Mrs Mensa further said the 13,434,575 figure that she had earlier announced as the total valid votes cast was inadvertent, as she should have said the aforementioned figure was the total number of votes cast.

She again said a tabulation of all the valid votes obtained by all 12 candidates in the 2020 presidential election as she had declared added up to 13,121, 111.

According to her, the forms used in declaring the results were signed by eight agents of the candidates who were present at the time of the completion of the forms.

She noted that her inadvertence did not affect the constitutional threshold of the candidates, adding that “the inadvertence was noticed the next day and corrected through a press release, which is one of the EC’s mediums of communicating with the general public”.

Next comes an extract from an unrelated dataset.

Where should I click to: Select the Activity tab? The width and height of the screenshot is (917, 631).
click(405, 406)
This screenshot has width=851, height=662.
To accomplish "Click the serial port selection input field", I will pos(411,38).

“The said press release was published on the official website and social media pages of the First Respondent and its authenticity has never been denied by the EC,” she added.

Techiman South

For the Techiman South Constituency results, which were outstanding at the time of her declaration, Mrs Mensa said their inclusion or exclusion from the votes obtained by the candidates did not change the outcome of the results.

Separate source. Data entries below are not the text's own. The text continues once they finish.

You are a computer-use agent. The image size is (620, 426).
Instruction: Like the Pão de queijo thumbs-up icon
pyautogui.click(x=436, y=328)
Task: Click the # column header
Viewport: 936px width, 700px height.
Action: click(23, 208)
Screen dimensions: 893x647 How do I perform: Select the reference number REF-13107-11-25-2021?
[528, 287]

“This declaration was made on the basis that even if the total votes in the said constituency, being 128,018, were allocated to the candidate with the second highest votes (Mr Mahama), it would not change the more than 50 per cent of the valid votes obtained by President Akufo-Addo.

“President Akufo-Addo, under that circumstance, would have obtained 50.799 per cent of the valid votes,” she added.

Mr Mahama, she said, obtained 52,034 valid votes, while President Akufo-Addo obtained 46,379 valid votes, from that constituency.

“I say that the Presidential Election Results Summary Sheet from the Techiman South Constituency has vindicated the mathematics based on which the results were declared on December 9, 2020,” she said.

She further denied claims that the commission had padded votes in favour of President Akufo-Addo.

Mac Manu

For his part, Mr Mac Manu, who said President Akufo-Addo had appointed him to testify on his behalf, noted that the petition did not disclose any attack on the validity of the election held throughout the 38,622 polling stations and 311 special voting centres.

He said former President Mahama’s allegations of wrong aggregation of votes and vote padding were empty and “collectively involve about 6,622 votes — this is a sum patently insignificant to materially affect the outcome of an election in which the 2nd respondent defeated the petitioner by well over 500,000 votes”.

Again, Mr Mac Manu said even though former President Mahama claimed that no candidate obtained more than 50 per cent of the total valid votes cast in the election, he (Mahama) did not state any factual basis for the “unfounded claim”.

“He does not state the number of valid votes or percentage thereof that he obtained in the election, or the number of votes or percentage thereof that President Akufo-Addo obtained in the election; nor does he state the total number of valid votes cast to support the allegations and request for the so-called ‘second election’, with former President Mahama and President Akufo-Addo as the candidates," he said.

The petition, he said, was largely “conjectural and born out of the petitioner's unfounded imagination”, adding that the material facts in the petition did not support the reliefs sought.

Attached to his testimony were pen drives of videos of the NDC leadership claiming to have won the election in their various press conferences.

He also attached the Coalition of Domestic Election Observers (CODEO) Statement on the Official Results of the 2020 Presidential Election, dated December 10, 2020 and December 15, 2020 and the European Union Observer Mission (EU/OM) Preliminary Statement, dated December 9, 2020.